--- Exercise details ---
From the records below, print exactly the lines starting at the one containing "Click the search magnifier icon in toolbar" and ending at the one containing "The height and width of the screenshot is (819, 1456).", ends included, and nothing else.

--- Source data ---
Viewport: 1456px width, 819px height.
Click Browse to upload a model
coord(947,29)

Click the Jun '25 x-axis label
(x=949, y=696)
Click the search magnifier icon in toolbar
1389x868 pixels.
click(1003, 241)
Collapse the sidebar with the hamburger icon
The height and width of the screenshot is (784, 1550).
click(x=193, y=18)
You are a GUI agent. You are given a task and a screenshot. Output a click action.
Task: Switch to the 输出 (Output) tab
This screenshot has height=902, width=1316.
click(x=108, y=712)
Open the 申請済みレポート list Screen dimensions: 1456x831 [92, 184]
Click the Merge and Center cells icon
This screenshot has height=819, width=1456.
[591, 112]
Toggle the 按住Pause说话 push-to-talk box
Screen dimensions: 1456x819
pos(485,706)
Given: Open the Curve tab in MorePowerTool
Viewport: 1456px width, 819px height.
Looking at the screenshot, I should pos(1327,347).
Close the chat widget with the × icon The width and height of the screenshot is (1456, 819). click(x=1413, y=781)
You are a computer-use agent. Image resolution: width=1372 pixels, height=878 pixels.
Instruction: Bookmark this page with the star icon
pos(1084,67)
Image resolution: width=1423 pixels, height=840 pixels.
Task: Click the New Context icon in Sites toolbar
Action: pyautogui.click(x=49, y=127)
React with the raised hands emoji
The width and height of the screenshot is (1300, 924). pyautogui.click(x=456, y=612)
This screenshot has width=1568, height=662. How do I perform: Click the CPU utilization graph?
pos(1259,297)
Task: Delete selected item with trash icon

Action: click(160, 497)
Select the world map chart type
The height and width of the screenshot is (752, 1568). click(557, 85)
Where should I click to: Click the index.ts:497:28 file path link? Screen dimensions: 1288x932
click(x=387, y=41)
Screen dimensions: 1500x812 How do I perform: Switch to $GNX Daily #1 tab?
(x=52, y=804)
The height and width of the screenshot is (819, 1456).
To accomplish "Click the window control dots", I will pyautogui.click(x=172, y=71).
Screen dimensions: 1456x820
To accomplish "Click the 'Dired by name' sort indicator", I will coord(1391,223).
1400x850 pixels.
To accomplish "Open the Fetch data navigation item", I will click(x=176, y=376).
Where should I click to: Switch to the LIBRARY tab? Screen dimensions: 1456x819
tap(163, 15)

--- Solution to this problem ---
Click the search magnifier icon in toolbar
1389x868 pixels.
click(1003, 241)
Collapse the sidebar with the hamburger icon
The height and width of the screenshot is (784, 1550).
click(x=193, y=18)
You are a GUI agent. You are given a task and a screenshot. Output a click action.
Task: Switch to the 输出 (Output) tab
This screenshot has height=902, width=1316.
click(x=108, y=712)
Open the 申請済みレポート list Screen dimensions: 1456x831 [92, 184]
Click the Merge and Center cells icon
This screenshot has height=819, width=1456.
[591, 112]
Toggle the 按住Pause说话 push-to-talk box
Screen dimensions: 1456x819
pos(485,706)
Given: Open the Curve tab in MorePowerTool
Viewport: 1456px width, 819px height.
Looking at the screenshot, I should pos(1327,347).
Close the chat widget with the × icon The width and height of the screenshot is (1456, 819). click(x=1413, y=781)
You are a computer-use agent. Image resolution: width=1372 pixels, height=878 pixels.
Instruction: Bookmark this page with the star icon
pos(1084,67)
Image resolution: width=1423 pixels, height=840 pixels.
Task: Click the New Context icon in Sites toolbar
Action: pyautogui.click(x=49, y=127)
React with the raised hands emoji
The width and height of the screenshot is (1300, 924). pyautogui.click(x=456, y=612)
This screenshot has width=1568, height=662. How do I perform: Click the CPU utilization graph?
pos(1259,297)
Task: Delete selected item with trash icon

Action: click(160, 497)
Select the world map chart type
The height and width of the screenshot is (752, 1568). click(557, 85)
Where should I click to: Click the index.ts:497:28 file path link? Screen dimensions: 1288x932
click(x=387, y=41)
Screen dimensions: 1500x812 How do I perform: Switch to $GNX Daily #1 tab?
(x=52, y=804)
The height and width of the screenshot is (819, 1456).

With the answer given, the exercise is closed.